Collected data
• • • •

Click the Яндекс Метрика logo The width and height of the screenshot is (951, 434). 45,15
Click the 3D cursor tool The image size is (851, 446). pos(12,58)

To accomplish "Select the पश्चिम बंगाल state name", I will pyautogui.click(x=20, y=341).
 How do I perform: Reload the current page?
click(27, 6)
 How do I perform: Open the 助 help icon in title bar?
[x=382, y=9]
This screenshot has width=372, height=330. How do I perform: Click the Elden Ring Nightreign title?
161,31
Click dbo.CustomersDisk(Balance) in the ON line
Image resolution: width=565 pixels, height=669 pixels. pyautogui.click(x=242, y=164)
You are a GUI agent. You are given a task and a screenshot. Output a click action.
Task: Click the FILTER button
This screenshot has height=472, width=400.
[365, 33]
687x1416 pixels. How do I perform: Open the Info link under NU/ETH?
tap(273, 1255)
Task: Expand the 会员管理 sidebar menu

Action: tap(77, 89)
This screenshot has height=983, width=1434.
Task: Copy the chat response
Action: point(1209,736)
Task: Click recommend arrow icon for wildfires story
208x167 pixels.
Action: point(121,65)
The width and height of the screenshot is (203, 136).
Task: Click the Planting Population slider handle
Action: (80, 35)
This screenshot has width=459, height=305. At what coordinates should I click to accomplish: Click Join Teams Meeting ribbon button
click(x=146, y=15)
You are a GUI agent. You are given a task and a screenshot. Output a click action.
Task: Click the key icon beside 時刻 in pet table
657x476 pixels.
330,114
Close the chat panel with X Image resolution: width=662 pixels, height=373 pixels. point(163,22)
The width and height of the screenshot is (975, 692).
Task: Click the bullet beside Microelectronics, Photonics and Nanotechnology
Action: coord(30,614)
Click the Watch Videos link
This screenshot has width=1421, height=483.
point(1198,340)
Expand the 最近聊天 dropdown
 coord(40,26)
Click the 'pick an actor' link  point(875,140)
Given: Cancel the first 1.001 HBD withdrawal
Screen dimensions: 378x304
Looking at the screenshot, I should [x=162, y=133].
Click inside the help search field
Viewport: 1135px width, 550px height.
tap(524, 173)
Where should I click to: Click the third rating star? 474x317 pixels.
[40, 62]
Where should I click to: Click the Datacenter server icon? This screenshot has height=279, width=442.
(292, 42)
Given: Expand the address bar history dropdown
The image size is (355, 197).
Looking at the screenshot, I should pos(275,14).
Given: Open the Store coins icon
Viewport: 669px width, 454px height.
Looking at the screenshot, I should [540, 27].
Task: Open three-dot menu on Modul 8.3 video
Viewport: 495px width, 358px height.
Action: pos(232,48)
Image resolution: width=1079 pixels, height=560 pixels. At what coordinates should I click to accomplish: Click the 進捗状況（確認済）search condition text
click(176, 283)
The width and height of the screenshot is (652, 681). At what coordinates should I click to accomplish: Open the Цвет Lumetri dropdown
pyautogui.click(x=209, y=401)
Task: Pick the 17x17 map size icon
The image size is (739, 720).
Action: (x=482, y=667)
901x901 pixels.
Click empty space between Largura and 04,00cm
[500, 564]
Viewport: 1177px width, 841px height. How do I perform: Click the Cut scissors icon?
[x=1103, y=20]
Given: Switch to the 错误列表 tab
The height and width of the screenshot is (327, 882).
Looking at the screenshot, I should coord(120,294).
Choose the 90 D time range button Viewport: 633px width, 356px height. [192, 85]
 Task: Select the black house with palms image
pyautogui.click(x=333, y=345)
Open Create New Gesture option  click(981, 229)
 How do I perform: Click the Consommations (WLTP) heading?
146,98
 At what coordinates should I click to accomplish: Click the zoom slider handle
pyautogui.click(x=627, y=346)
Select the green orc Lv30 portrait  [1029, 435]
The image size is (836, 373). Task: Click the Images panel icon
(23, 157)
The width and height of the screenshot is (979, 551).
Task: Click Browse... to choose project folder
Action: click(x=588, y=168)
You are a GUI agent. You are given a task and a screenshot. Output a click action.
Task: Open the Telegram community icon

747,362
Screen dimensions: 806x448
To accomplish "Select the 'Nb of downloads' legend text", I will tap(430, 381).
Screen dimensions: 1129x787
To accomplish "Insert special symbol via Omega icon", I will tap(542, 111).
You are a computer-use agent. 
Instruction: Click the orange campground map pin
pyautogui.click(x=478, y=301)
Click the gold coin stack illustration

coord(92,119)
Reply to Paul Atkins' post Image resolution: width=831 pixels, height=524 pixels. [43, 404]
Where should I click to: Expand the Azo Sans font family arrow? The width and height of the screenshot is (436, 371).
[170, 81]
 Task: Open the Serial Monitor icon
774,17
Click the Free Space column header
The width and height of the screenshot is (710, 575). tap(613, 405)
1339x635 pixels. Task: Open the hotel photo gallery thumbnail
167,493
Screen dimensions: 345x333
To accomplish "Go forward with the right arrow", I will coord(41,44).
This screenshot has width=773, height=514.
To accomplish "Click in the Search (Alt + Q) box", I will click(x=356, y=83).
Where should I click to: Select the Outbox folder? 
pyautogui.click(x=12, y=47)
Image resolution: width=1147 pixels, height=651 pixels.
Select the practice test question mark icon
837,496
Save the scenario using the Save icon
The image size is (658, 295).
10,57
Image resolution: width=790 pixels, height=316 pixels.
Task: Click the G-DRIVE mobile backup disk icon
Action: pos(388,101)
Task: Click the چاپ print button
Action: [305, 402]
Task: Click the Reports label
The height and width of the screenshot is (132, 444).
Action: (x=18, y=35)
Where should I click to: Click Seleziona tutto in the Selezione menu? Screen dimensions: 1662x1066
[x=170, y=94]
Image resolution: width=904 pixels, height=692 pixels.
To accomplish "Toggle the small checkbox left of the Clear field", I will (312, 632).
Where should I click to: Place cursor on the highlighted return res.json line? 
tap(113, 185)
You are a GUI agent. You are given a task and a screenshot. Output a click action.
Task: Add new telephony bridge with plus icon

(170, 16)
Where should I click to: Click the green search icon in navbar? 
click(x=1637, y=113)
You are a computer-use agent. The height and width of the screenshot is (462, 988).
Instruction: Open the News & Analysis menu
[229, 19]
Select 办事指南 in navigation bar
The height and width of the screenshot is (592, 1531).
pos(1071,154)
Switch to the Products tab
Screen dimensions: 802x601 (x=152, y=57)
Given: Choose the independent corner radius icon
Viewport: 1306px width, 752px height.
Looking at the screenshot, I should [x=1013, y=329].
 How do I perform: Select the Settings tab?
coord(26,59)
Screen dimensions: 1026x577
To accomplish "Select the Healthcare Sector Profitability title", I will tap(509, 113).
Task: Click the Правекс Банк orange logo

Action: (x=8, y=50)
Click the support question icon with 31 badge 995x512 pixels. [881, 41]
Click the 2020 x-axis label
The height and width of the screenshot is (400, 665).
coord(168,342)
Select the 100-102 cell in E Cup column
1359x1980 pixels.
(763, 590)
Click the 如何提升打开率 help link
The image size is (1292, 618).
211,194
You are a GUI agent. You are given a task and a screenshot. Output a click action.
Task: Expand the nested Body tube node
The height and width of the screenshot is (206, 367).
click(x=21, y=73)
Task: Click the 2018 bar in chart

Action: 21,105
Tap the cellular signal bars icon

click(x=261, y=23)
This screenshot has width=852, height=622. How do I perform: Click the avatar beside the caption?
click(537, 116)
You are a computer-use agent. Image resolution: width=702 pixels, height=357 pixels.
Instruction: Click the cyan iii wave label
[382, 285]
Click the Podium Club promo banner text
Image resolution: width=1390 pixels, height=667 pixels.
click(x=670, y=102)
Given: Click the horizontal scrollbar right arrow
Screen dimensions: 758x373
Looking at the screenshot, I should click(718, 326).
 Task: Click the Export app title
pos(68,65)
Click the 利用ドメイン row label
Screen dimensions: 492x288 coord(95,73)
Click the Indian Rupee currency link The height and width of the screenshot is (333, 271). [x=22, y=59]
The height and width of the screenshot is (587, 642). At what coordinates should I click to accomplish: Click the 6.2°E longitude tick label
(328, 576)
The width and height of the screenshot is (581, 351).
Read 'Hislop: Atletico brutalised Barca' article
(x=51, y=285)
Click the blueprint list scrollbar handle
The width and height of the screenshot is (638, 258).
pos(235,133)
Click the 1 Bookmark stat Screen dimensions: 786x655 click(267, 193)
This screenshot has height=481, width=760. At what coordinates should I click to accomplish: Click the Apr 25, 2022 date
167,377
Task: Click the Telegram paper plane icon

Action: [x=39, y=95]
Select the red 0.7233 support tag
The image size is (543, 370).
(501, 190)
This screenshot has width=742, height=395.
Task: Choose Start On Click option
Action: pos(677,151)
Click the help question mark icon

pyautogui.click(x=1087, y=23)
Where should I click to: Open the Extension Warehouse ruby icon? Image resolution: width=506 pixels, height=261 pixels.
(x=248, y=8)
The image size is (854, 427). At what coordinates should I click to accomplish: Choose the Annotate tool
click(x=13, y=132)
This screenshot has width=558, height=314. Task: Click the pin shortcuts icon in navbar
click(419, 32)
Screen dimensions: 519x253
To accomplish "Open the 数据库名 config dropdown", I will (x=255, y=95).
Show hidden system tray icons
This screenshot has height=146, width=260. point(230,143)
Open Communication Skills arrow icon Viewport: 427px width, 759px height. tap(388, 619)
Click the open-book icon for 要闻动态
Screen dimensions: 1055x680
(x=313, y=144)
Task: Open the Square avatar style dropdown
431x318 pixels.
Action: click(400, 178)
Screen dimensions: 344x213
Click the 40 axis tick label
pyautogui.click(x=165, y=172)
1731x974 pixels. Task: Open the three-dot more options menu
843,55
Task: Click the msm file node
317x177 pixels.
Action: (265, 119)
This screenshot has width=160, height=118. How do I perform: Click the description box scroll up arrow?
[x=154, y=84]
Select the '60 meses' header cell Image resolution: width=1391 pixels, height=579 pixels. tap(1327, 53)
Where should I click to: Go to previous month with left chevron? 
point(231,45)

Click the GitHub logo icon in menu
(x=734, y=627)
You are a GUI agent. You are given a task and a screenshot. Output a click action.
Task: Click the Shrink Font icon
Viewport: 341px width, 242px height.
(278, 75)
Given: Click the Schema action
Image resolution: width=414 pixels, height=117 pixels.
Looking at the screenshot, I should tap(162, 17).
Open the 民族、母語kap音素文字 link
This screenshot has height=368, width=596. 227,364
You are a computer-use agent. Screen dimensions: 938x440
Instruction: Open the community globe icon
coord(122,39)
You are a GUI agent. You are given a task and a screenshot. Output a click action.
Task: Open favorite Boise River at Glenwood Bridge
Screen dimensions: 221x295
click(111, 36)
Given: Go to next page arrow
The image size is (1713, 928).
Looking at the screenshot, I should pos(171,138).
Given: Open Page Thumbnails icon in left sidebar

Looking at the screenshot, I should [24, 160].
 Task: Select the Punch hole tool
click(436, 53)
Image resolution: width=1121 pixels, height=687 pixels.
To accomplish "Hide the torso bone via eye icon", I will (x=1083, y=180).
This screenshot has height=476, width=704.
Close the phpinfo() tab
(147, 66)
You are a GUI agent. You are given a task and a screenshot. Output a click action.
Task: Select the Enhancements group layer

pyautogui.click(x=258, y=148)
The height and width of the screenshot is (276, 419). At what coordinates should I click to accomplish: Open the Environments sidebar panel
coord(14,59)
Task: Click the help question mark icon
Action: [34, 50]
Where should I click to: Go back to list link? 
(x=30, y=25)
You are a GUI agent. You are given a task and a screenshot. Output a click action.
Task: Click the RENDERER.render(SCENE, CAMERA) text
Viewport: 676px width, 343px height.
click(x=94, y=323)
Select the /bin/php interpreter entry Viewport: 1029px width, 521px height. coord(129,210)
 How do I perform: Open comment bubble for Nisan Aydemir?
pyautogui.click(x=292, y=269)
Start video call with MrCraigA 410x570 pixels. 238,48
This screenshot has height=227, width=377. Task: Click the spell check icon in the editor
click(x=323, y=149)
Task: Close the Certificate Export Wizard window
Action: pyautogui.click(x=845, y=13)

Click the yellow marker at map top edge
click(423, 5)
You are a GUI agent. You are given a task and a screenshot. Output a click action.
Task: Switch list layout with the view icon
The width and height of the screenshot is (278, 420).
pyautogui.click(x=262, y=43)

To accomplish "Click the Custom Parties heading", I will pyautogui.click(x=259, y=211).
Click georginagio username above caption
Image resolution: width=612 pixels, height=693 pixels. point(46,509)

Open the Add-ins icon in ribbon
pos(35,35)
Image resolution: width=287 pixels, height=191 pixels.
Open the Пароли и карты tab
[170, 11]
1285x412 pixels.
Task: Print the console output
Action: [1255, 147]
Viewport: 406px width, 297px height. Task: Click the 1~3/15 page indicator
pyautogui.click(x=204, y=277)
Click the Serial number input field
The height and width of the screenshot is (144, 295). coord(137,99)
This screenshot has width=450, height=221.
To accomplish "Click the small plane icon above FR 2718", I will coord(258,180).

• • • •

Copy each line above where the string "computer" occurs.

SOLUTION TO THIS EXERCISE ->
You are a computer-use agent. 
You are a computer-use agent. The height and width of the screenshot is (462, 988).
You are a computer-use agent. Image resolution: width=702 pixels, height=357 pixels.
You are a computer-use agent. Screen dimensions: 938x440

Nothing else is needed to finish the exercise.